Enhanced release of prostaglandin D2 during re-incubation of RAW 264.7 macrophage-like cells after treatment of both lipopolysaccharide and non-steroidal anti-inflammatory drugs.

RAW 264.7 macrophage-like cells are known to release prostaglandins (PGs), mainly PGD(2) to the culture medium after lipopolysaccharide (LPS)-treatment. This release was inhibited by non-steroidal anti-inflammatory drugs (NSAIDs), which are known to inhibit prostaglandin H(2) synthase (PGHS) activity. In this study, we examined the effect of removal of NSAID after induction of PGHS with LPS, on the release of PGs, which has not been studied well. Re-incubation of RAW 264.7 cells after treatment of both LPS and NSAIDs resulted in enhanced release of PGD(2) compared with the cells pretreated with LPS alone.
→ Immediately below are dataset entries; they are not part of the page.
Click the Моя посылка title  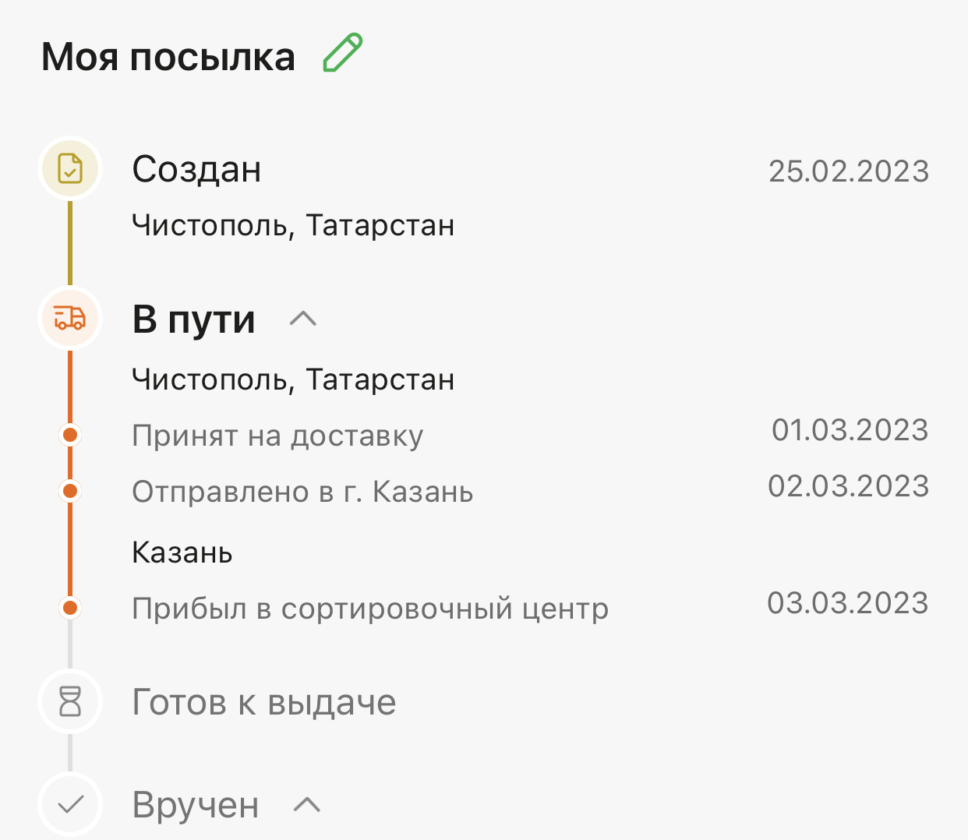click(x=168, y=57)
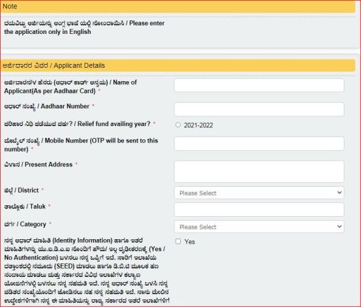This screenshot has width=361, height=307.
Task: Click into the Mobile Number field
Action: coord(259,144)
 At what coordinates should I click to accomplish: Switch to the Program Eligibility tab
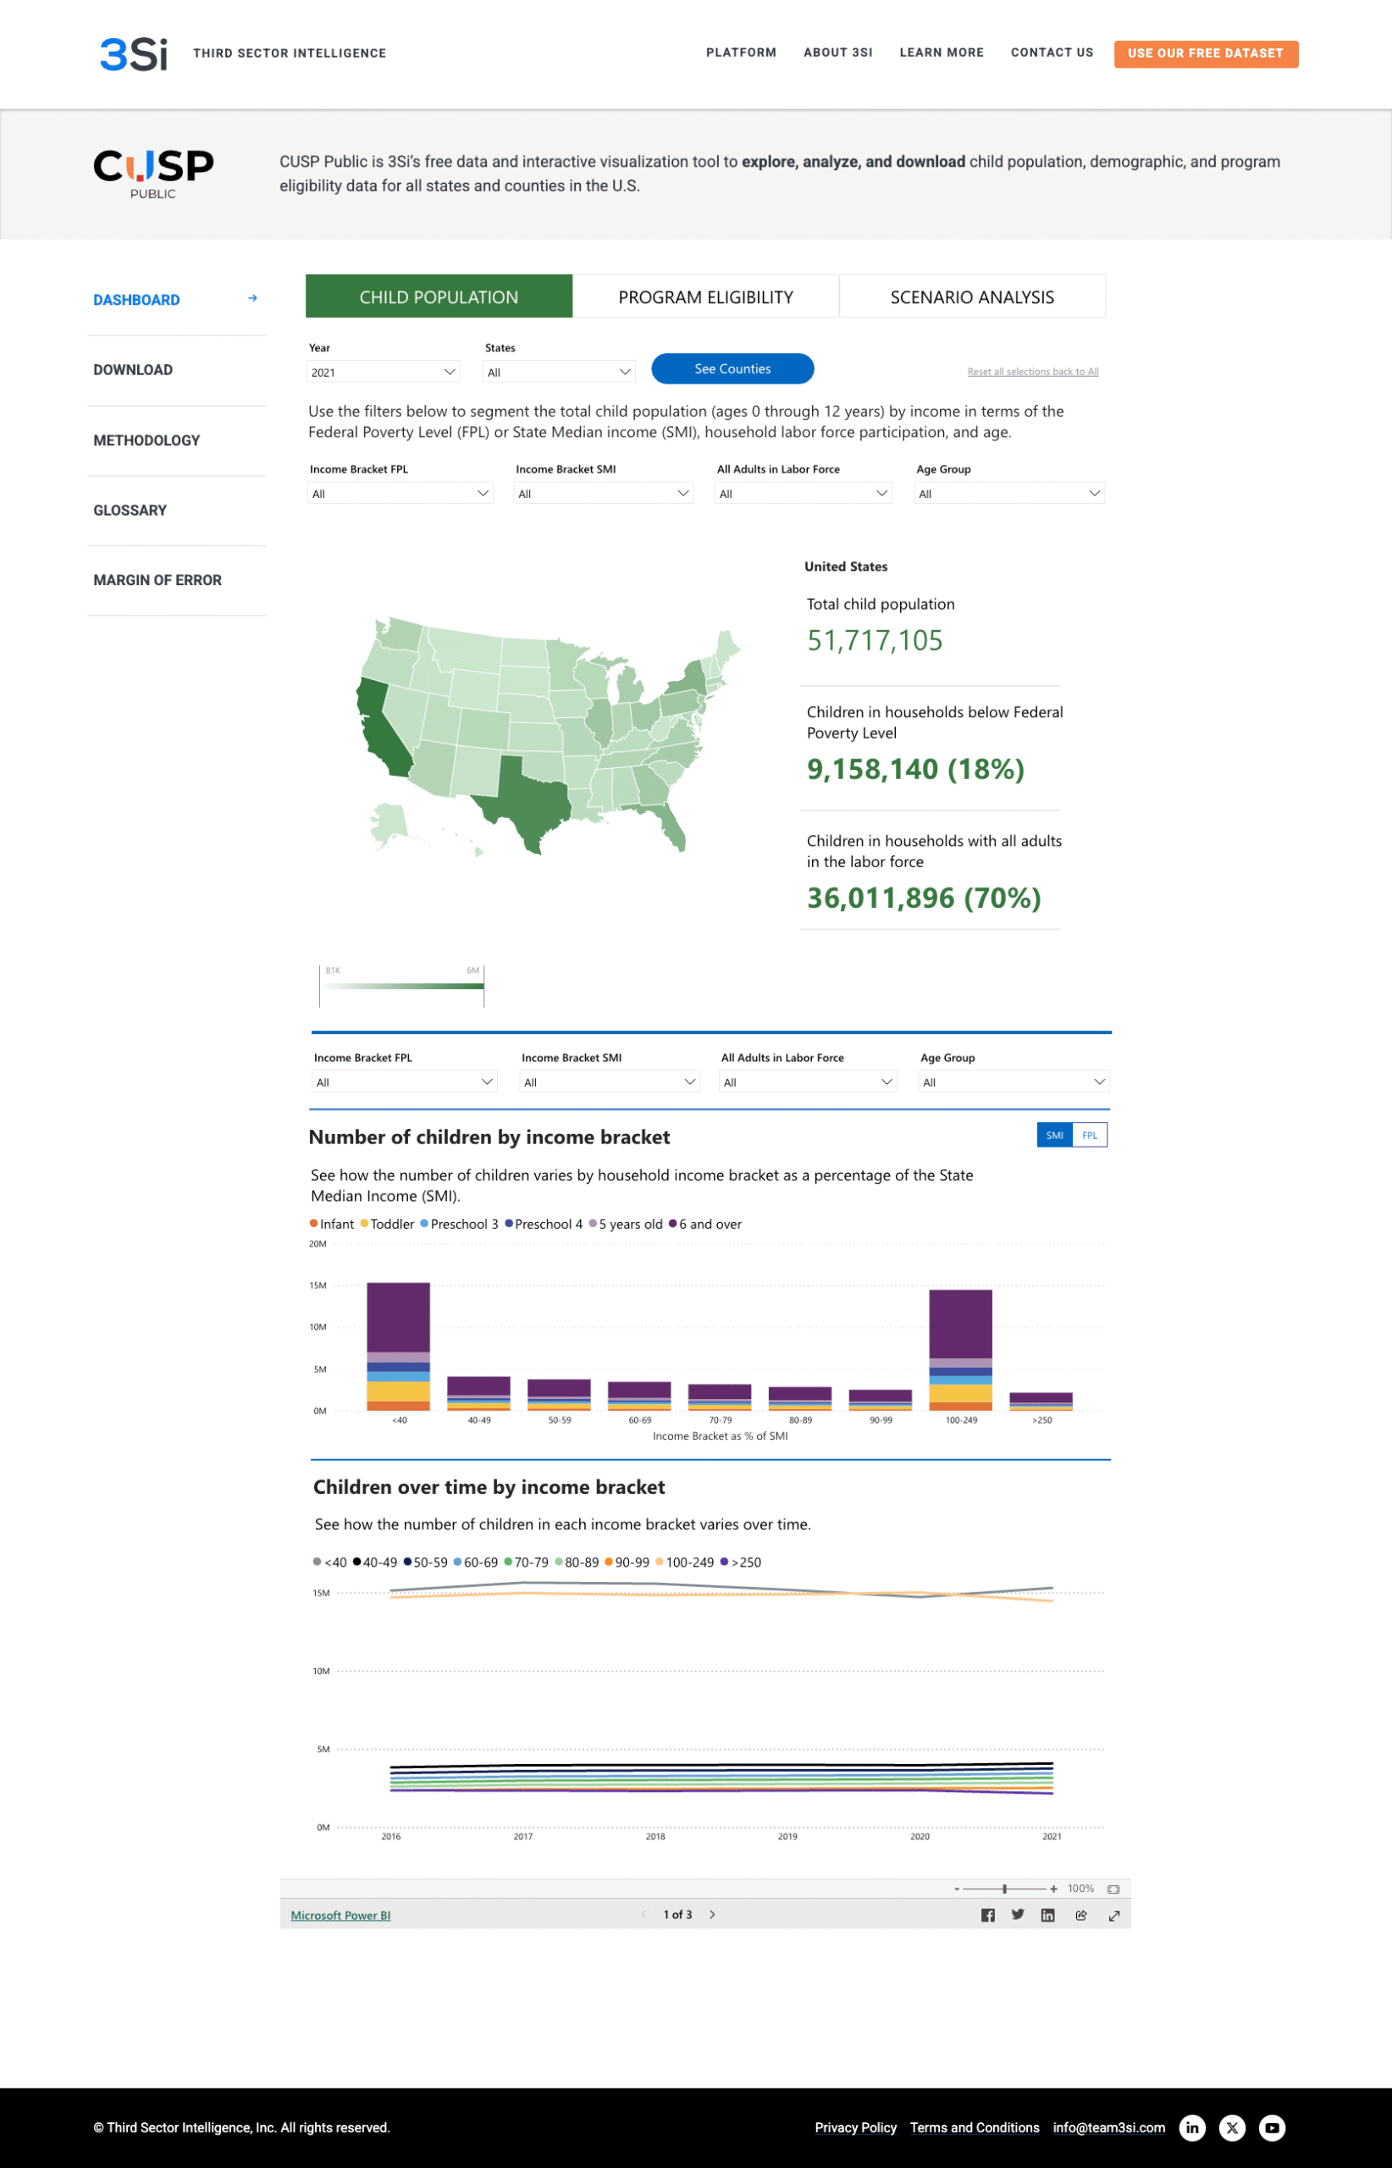705,297
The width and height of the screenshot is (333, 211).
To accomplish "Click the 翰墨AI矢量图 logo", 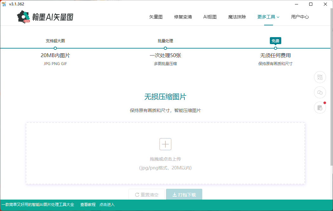I will (x=45, y=17).
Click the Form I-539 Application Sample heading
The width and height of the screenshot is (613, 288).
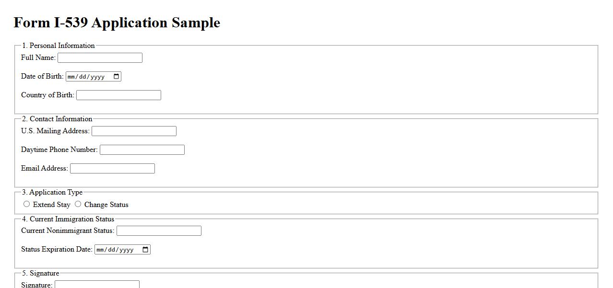[x=117, y=23]
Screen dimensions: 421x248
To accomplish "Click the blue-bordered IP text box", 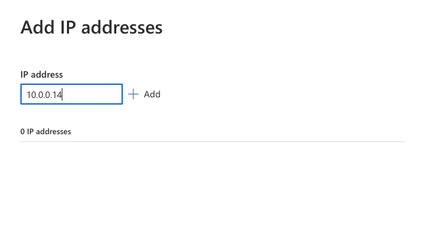I will pos(72,94).
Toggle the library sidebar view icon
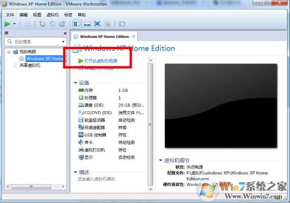The width and height of the screenshot is (290, 203). (x=77, y=24)
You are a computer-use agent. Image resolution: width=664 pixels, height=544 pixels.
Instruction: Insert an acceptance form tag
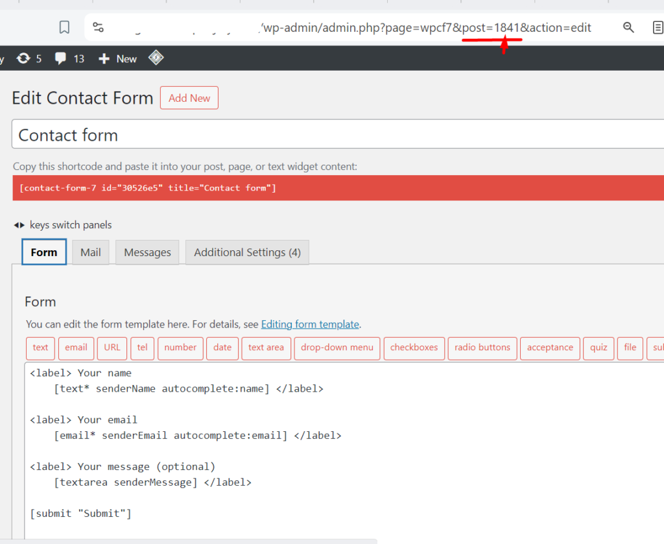point(550,348)
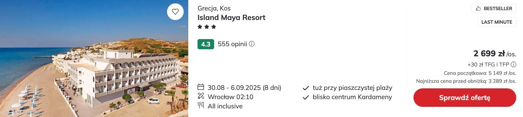Open the 555 opinii reviews link
This screenshot has width=523, height=117.
[x=232, y=44]
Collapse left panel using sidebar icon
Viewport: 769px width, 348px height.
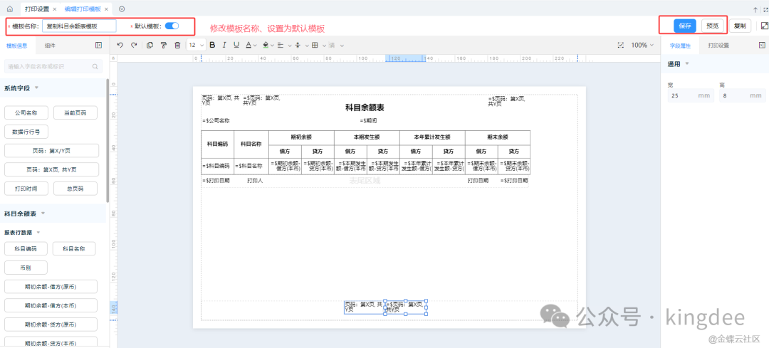tap(99, 45)
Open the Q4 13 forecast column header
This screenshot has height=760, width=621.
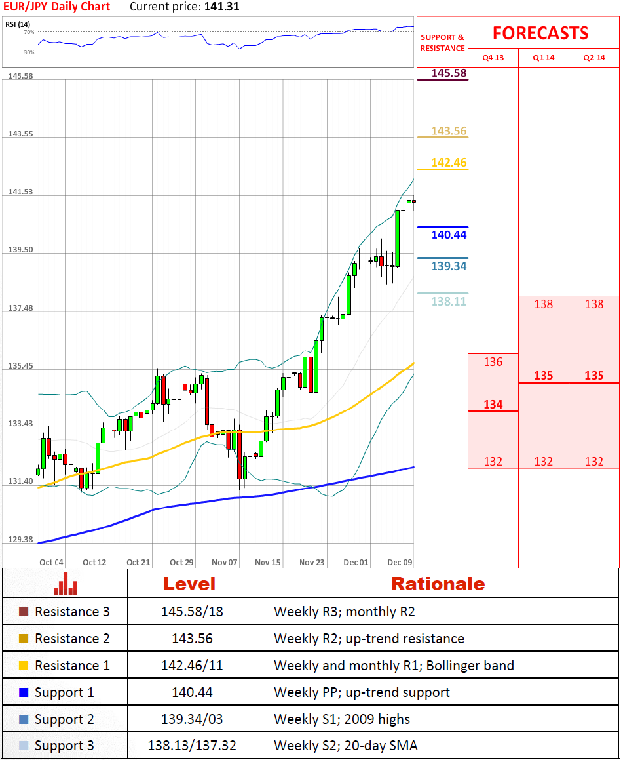[x=493, y=58]
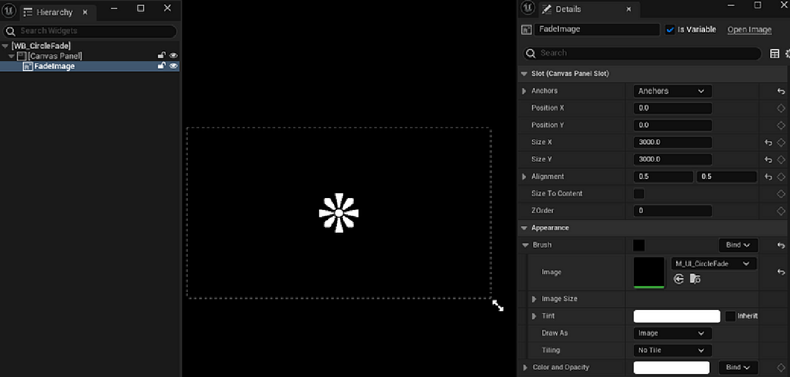Uncheck the Is Variable checkbox
The image size is (790, 377).
[670, 29]
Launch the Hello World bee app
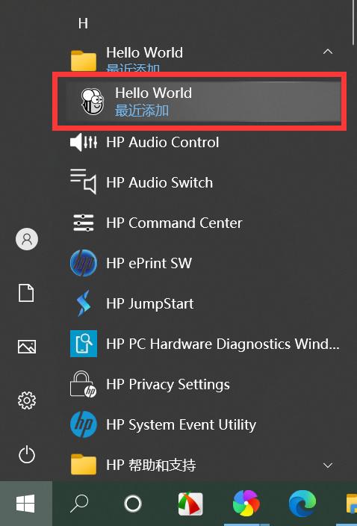This screenshot has width=357, height=526. tap(200, 101)
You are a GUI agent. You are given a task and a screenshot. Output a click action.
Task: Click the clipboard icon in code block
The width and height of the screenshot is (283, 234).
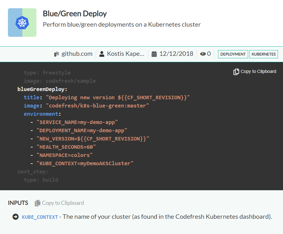(236, 72)
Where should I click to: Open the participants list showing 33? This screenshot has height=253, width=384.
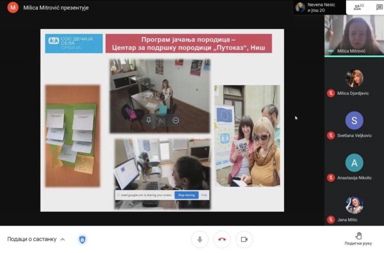[358, 7]
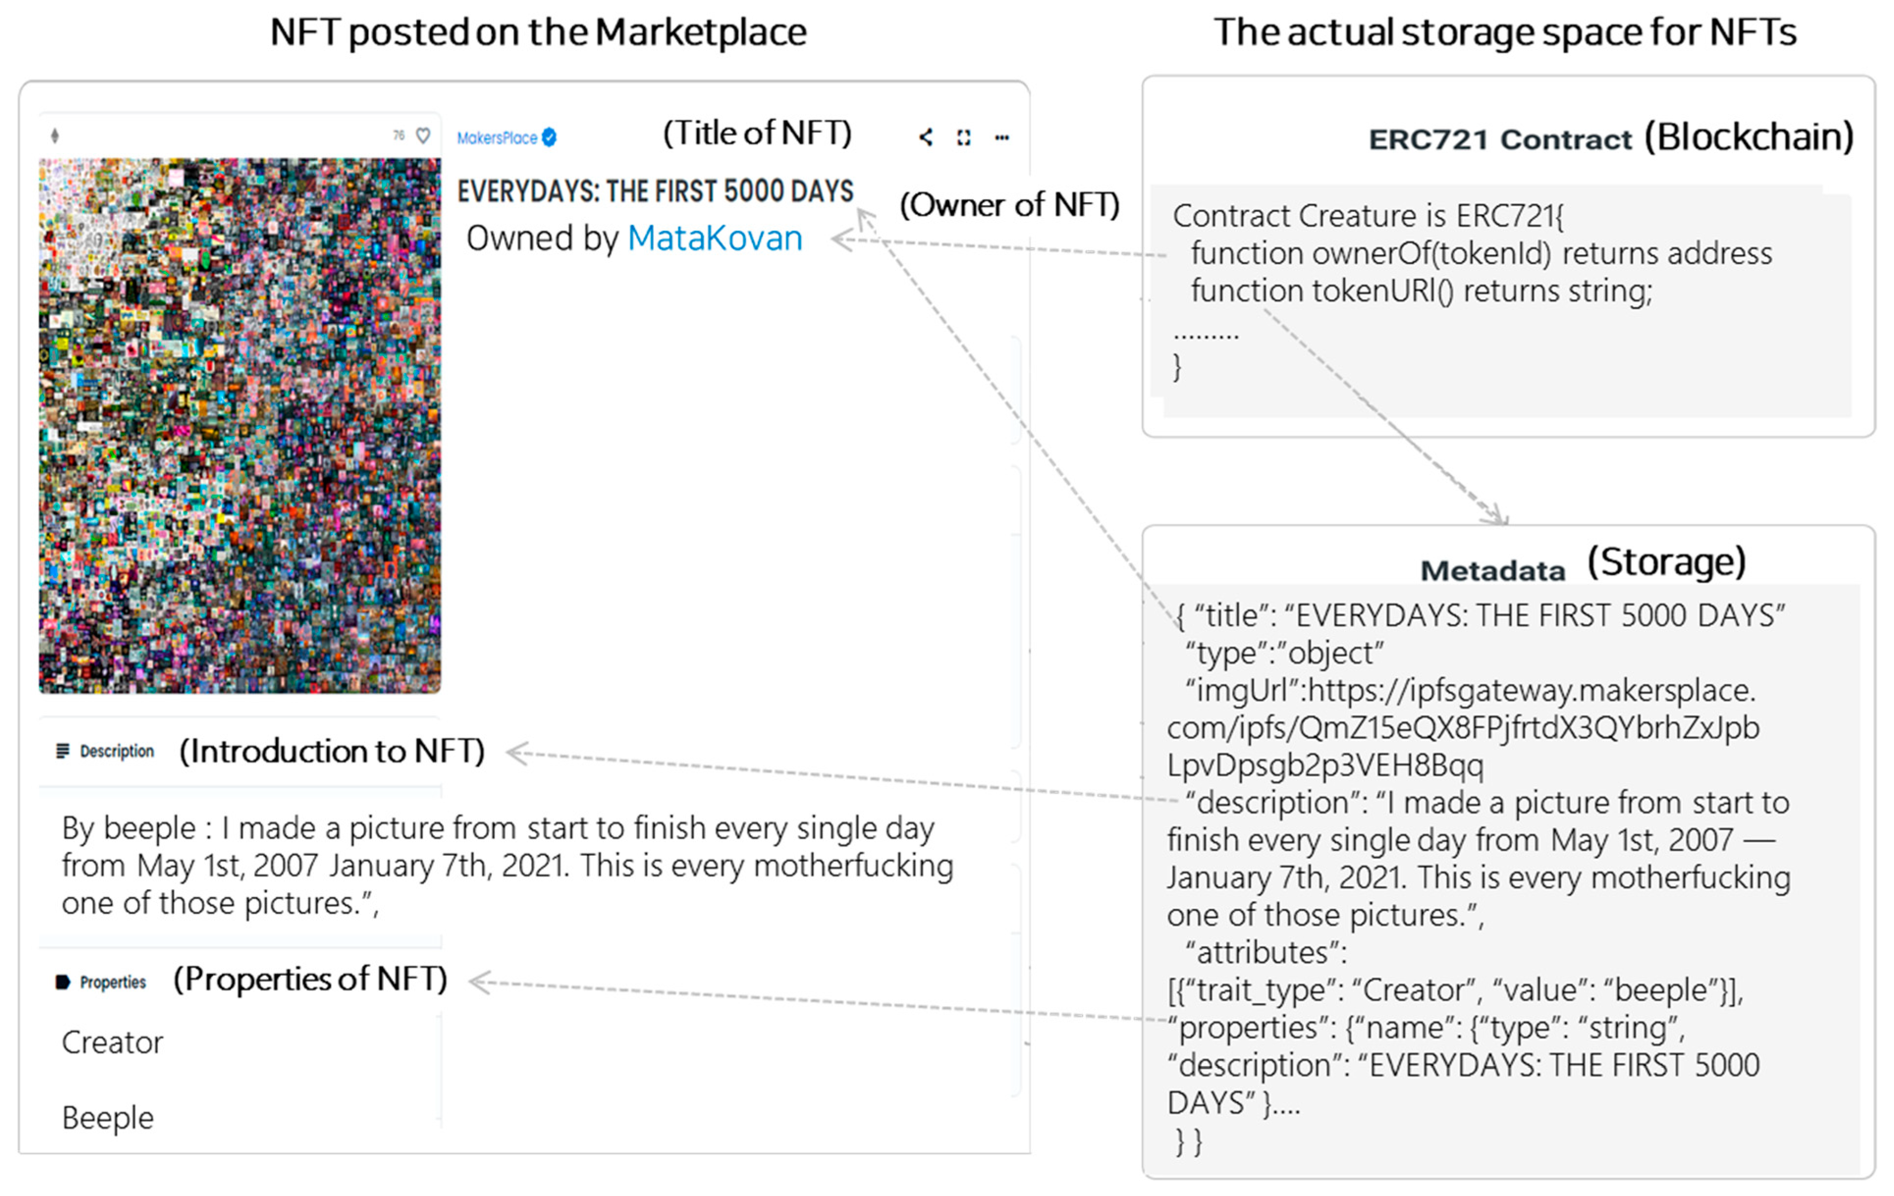
Task: Click the Properties section tag icon
Action: [x=63, y=982]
Besides, PGHS activity was detectable in these cell homogenates and the amount of PGHS-2 protein showed similar changes to PGD(2) release. However, addition of NSAIDs again in the re-incubation period almost completely inhibited the PGD(2) release but increased the amount of PGHS-2 protein to the higher levels. Various types of NSAIDs used in this study showed similar effects on the changes in PGD(2) release and PGHS-2 protein amounts, except those on PGHS activity in cell homogenates; while indomethacin, aspirin, and NS-398 inhibited it, but nimesulide and acetaminophen did not. These results seem to suggest an importance for the caution that the enhanced induction of PGHS-2 protein and the concomitant release of PGs release would occur after removal of the NSAID not only from the medium in in vitro experiments but also from therapeutic prescription.